Quelque 48 millions de Chinois ont consommé du vin importé en 2017, un chiffre qui a plus que doublé en six ans. (Romain Ouertal)

Devenue le deuxième plus grand vignoble au monde en 2014 devant la France, la Chine investit massivement pour devenir un acteur central du marché du vin. Avec l'essor de la classe moyenne, le breuvage se démocratise mais est encore loin d'être totalement entré dans les mœurs.

Ningxia, des vignes aux portes du désert

Au pied des monts Helan, dans la petite province centrale du Ningxia, les exploitations viticoles se sont multipliées ces dernières années, avec le soutien des autorités locales. (Romain Ouertal)

Il faut environ une heure en partant de Yinchuan, le chef-lieu de la région autonome du Ningxia, en Chine, pour arriver aux pieds des Monts Helan. Situées dans le nord du pays, ces montagnes, séchées par les vents venus du désert de Gobi tout proche, font face à une plaine rocailleuse parsemée de broussailles. En cette fin décembre, un air froid et sec balaie la vallée, alors qu'un épais brouillard matinal masque un pan de la montagne.

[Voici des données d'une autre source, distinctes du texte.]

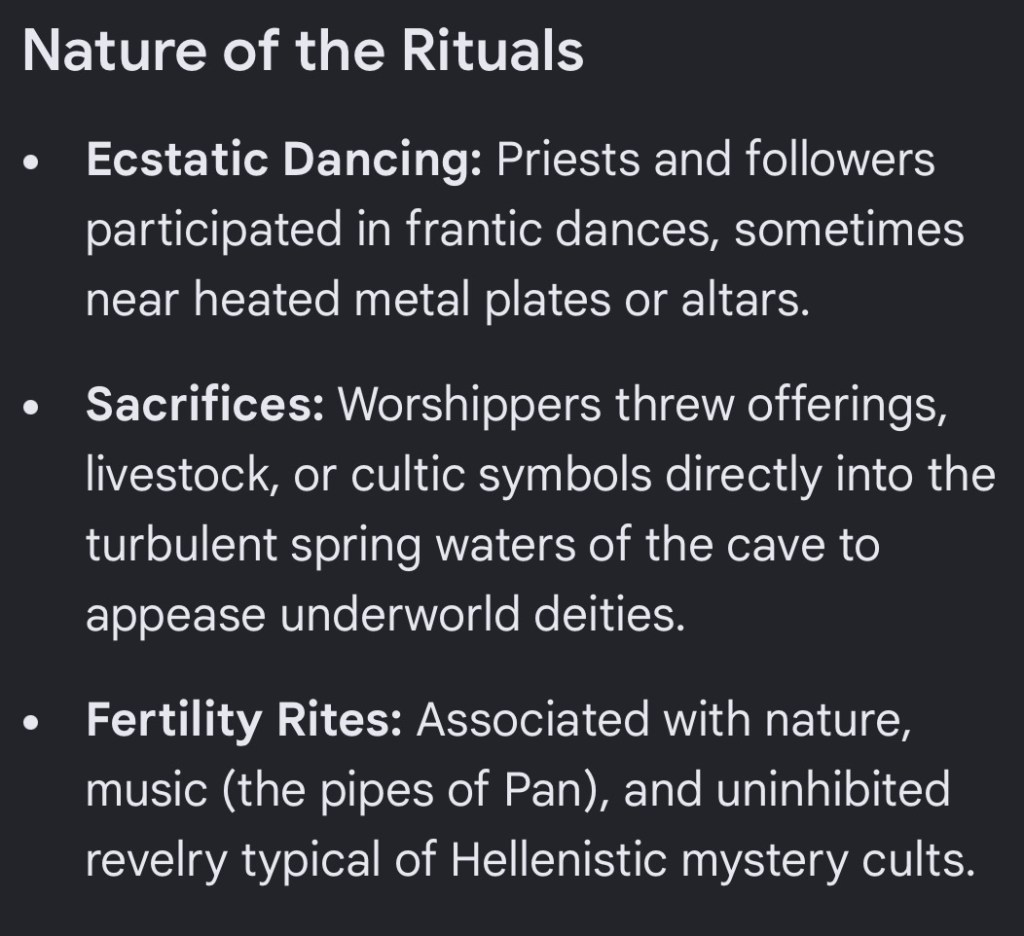The height and width of the screenshot is (936, 1024).
Task: Click the 'Ecstatic Dancing:' bold label
Action: coord(284,160)
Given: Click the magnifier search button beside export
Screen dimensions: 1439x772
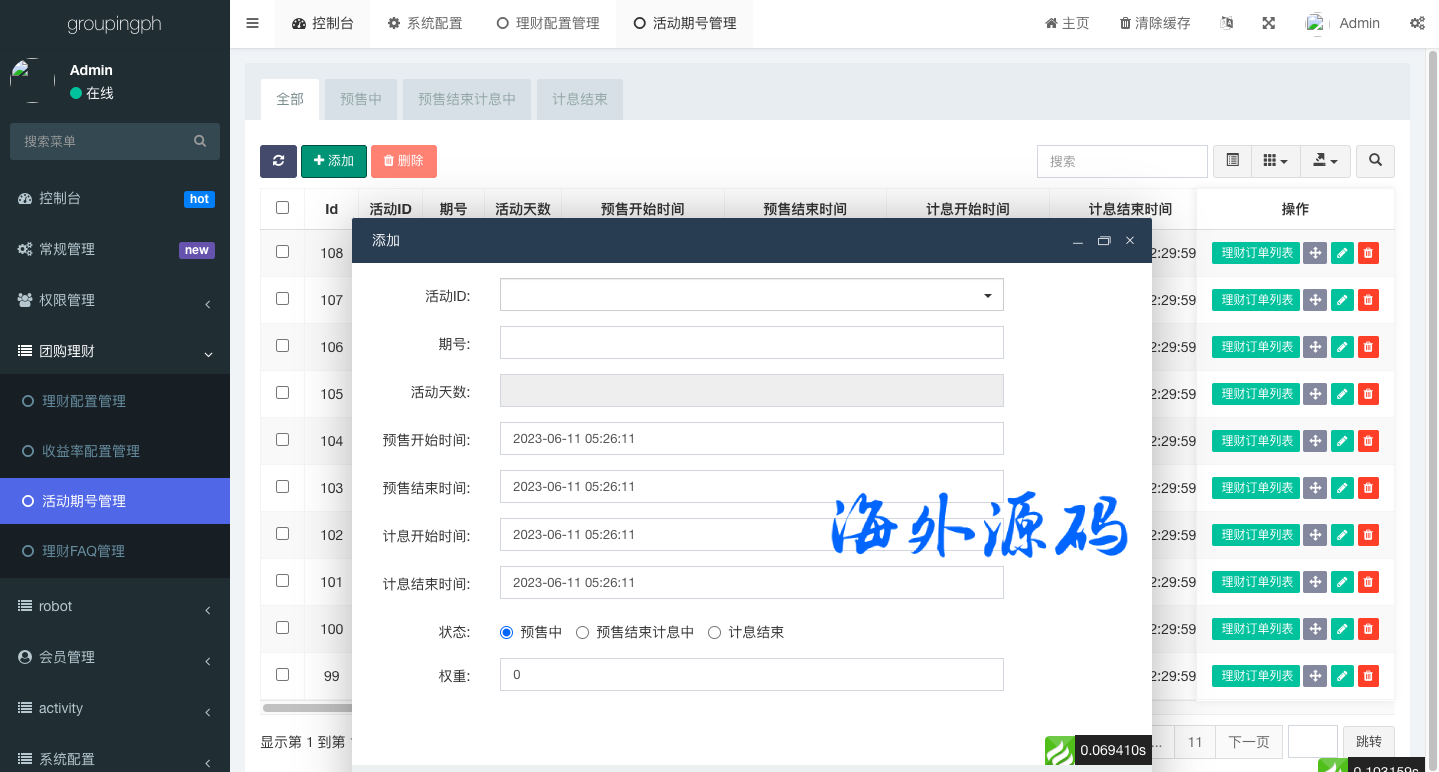Looking at the screenshot, I should [1375, 161].
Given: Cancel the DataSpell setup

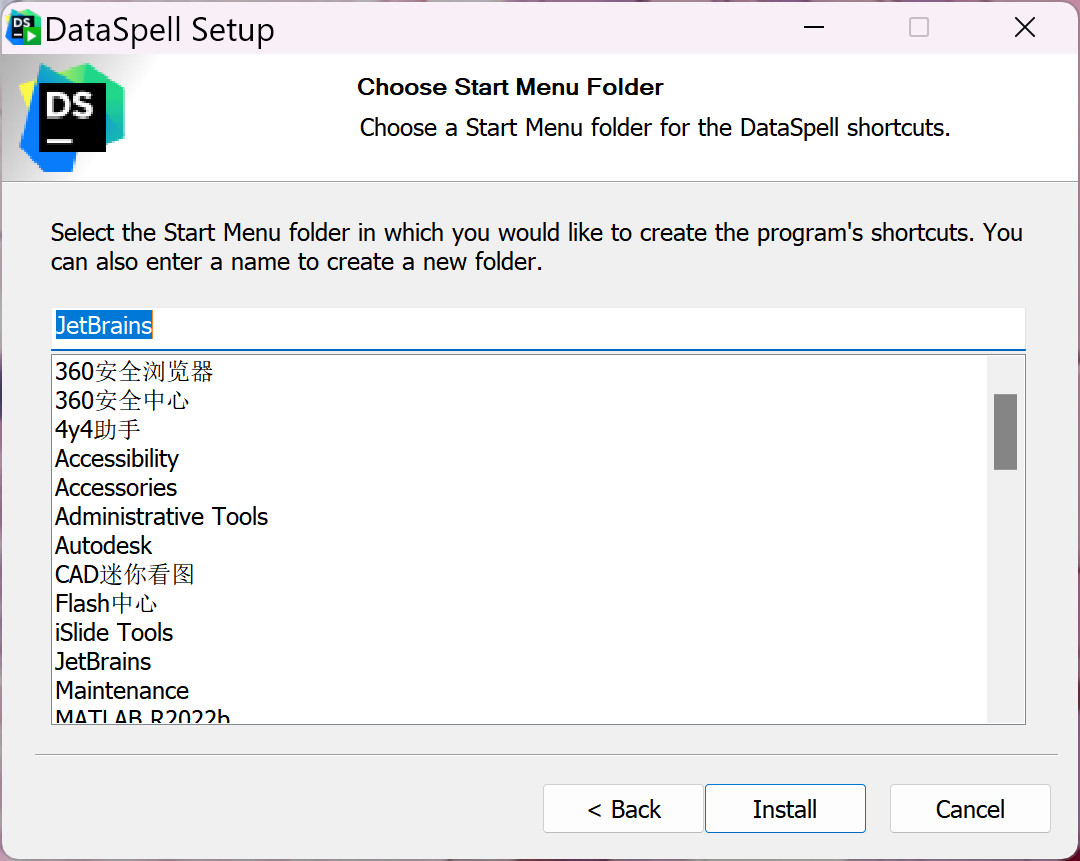Looking at the screenshot, I should tap(970, 809).
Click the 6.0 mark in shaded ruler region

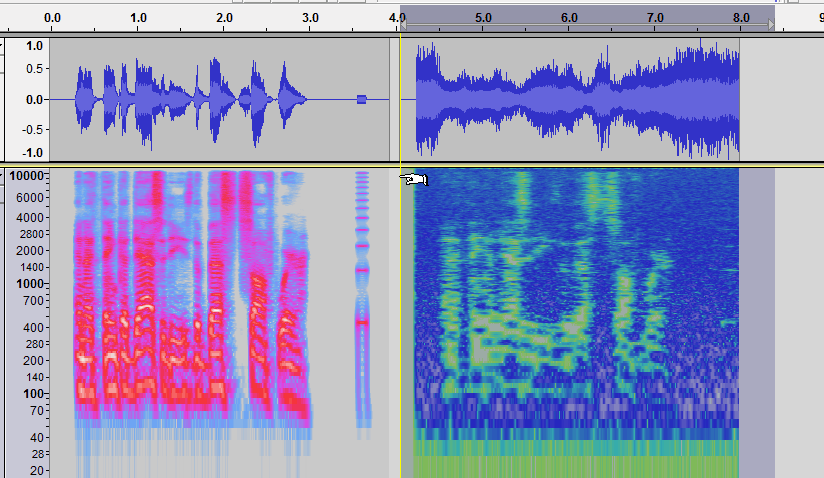pyautogui.click(x=569, y=18)
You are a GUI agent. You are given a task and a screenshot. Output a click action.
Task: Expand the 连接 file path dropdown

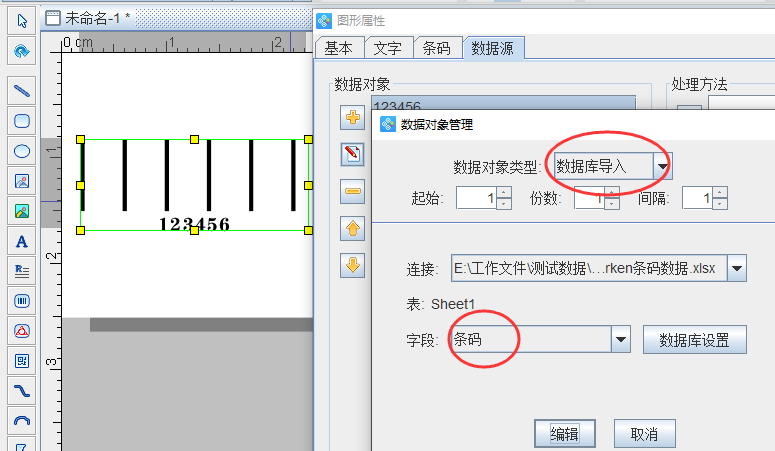pos(737,268)
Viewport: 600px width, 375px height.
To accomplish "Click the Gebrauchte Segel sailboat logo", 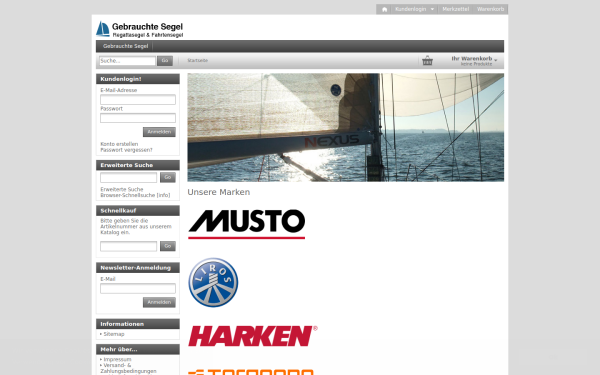I will (140, 29).
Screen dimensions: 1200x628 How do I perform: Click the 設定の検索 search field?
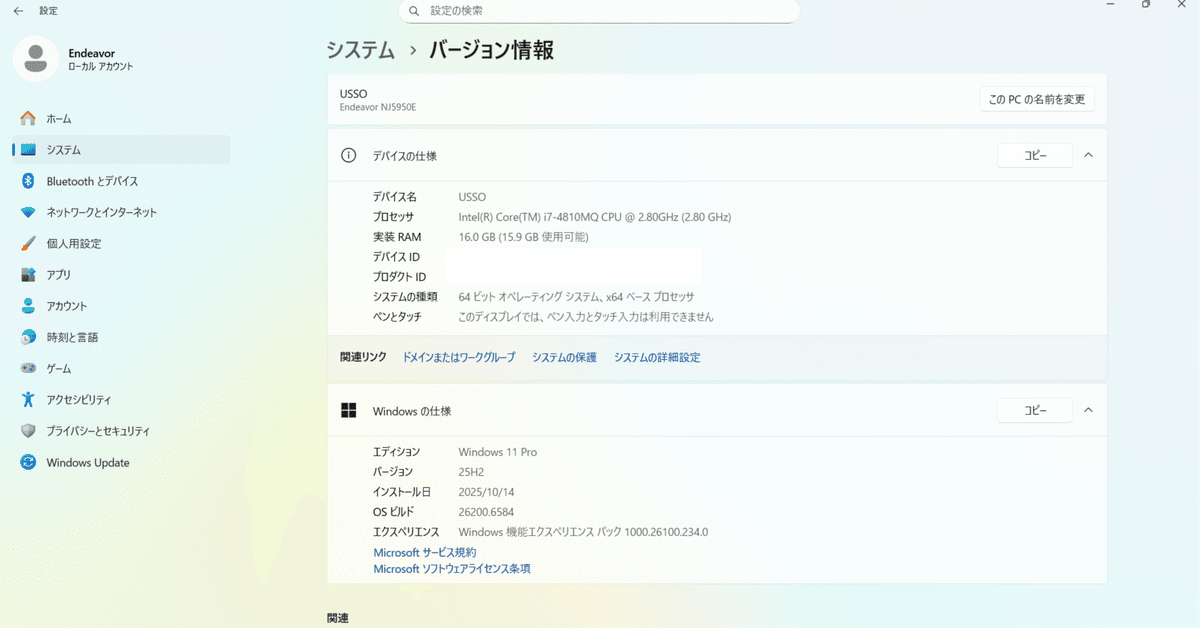click(x=598, y=11)
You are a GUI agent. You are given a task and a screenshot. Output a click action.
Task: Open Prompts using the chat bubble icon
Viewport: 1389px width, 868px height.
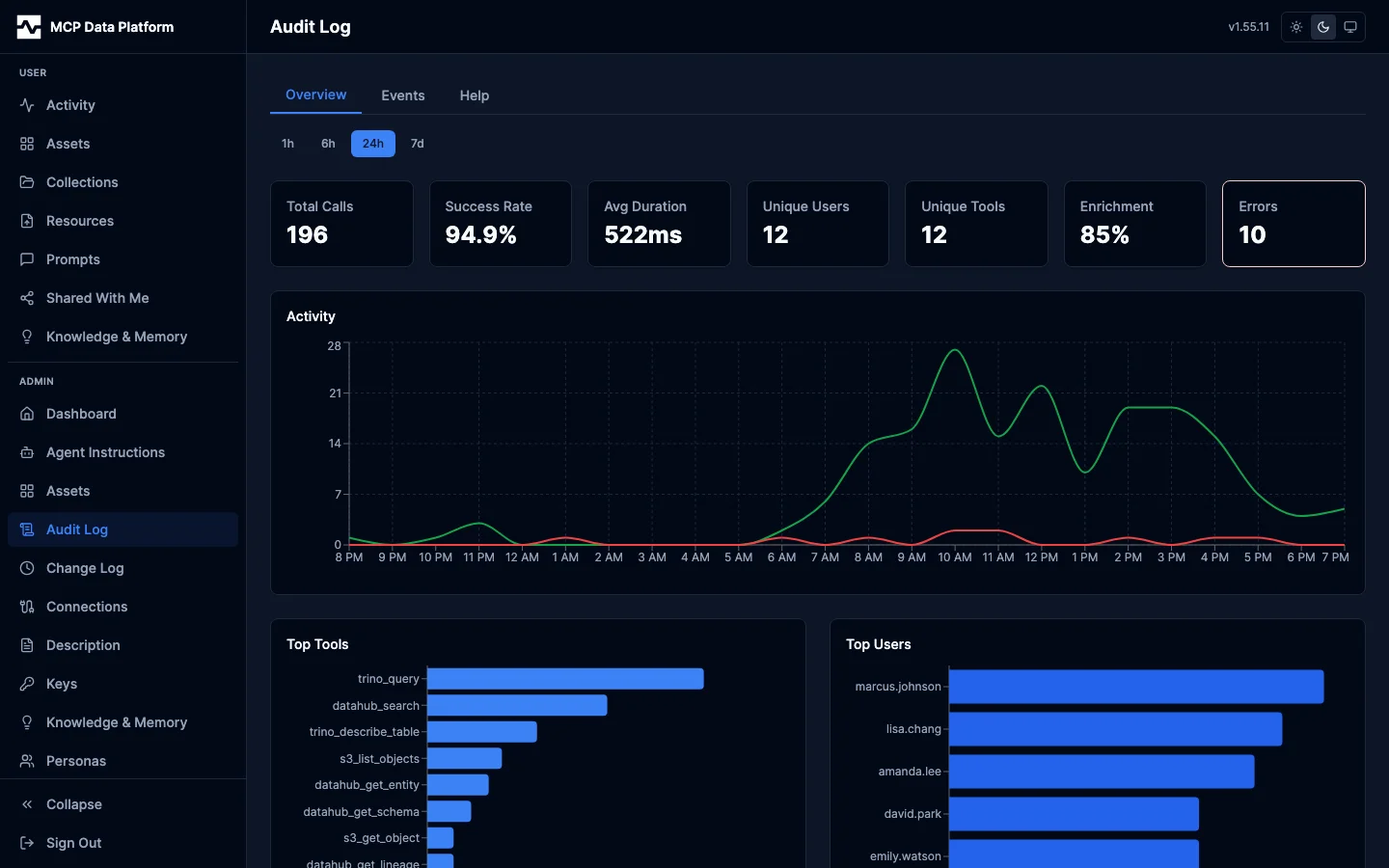[27, 259]
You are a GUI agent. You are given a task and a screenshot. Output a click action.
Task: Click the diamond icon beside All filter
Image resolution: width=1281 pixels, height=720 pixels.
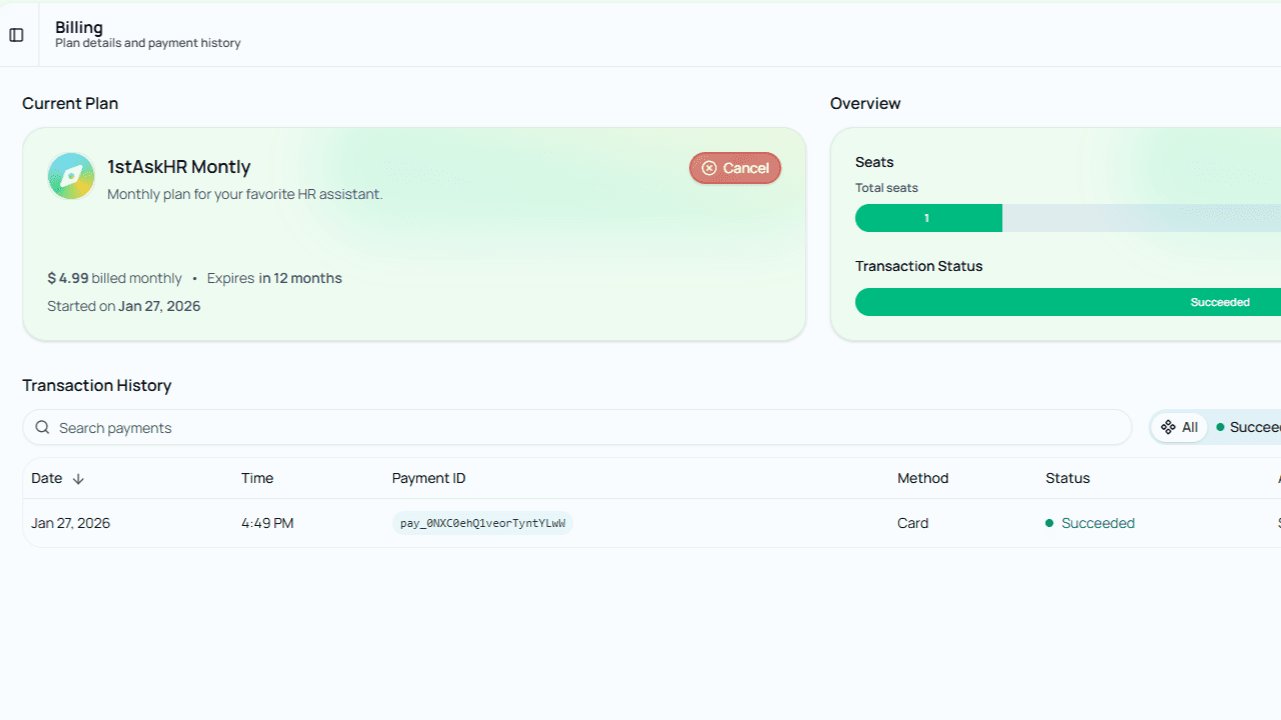point(1167,428)
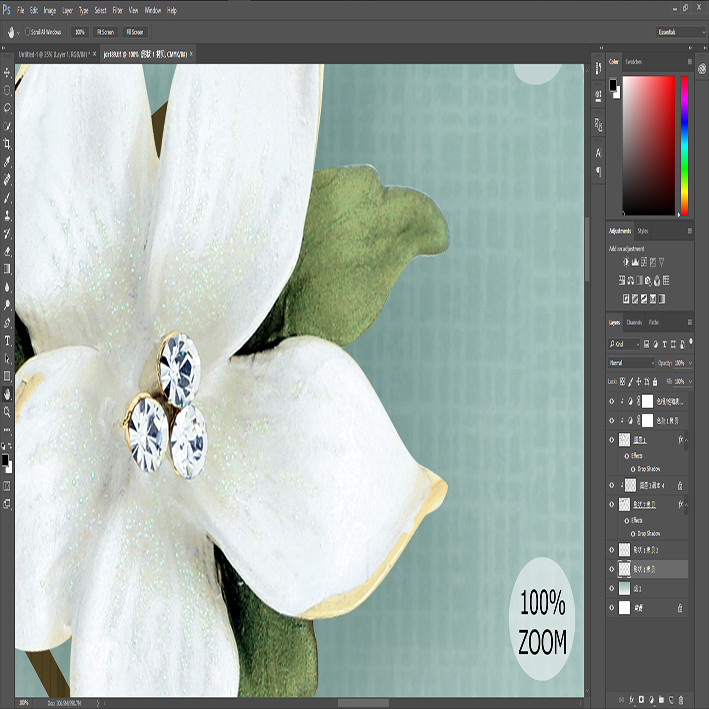Click the Fit Screen button
709x709 pixels.
click(105, 32)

Cette région d'apparence inhospitalière est pourtant devenue ces dernières années l'un des symboles de l'industrie viticole chinoise. Depuis dix ans, le désert a fait place à de larges étendues de vignes. Près d'une quarantaine d'exploitations viticoles se partagent ainsi le terrain, attirées par un sol que certains comparent déjà au terroir bordelais. "Le Ningxia est désormais reconnu pour être une région viticole. Le sol y est graveleux et argileux, un peu comme dans la région de Bordeaux", explique Thierry Courtade, qui exploite avec sa femme Emma Gao près de 40 hectares, majoritairement du cabernet sauvignon, au sein du domaine de Silver Heights. Originaire du Sud-Ouest, il est arrivé ici il y a cinq ans après que sa femme, ancienne élève de l'Université du vin de Bordeaux, a pris les rênes du domaine familial. Les vignes avaient été plantées par le père d'Emma dès 2007. Une éternité à l'échelle du marché chinois, qui a connu un véritable développement ces dernières années.

 

"Il y a toujours eu de la consommation de vin en Chine, avance Nicolas Carré, sommelier dans le pays depuis plus de vingt ans. Mais le marché change très vite depuis dix ans et la tenue des Jeux olympiques. Avant, c'était réservé aux gens du gouvernement mais depuis 2010, il y a un énorme changement avec l'arrivée des cols blancs et la prise de conscience d'un produit qui est vu comme bon pour la santé, élégant". Un engouement qui a entraîné une hausse de la production intérieure. Le sommelier français évalue ainsi à plus de 800 le nombre d'exploitations viticoles en Chine aujourd'hui. Le pays est d'ailleurs devenu en 2014 le deuxième vignoble mondial, devant la France, avec près de 800 000 hectares de cultures.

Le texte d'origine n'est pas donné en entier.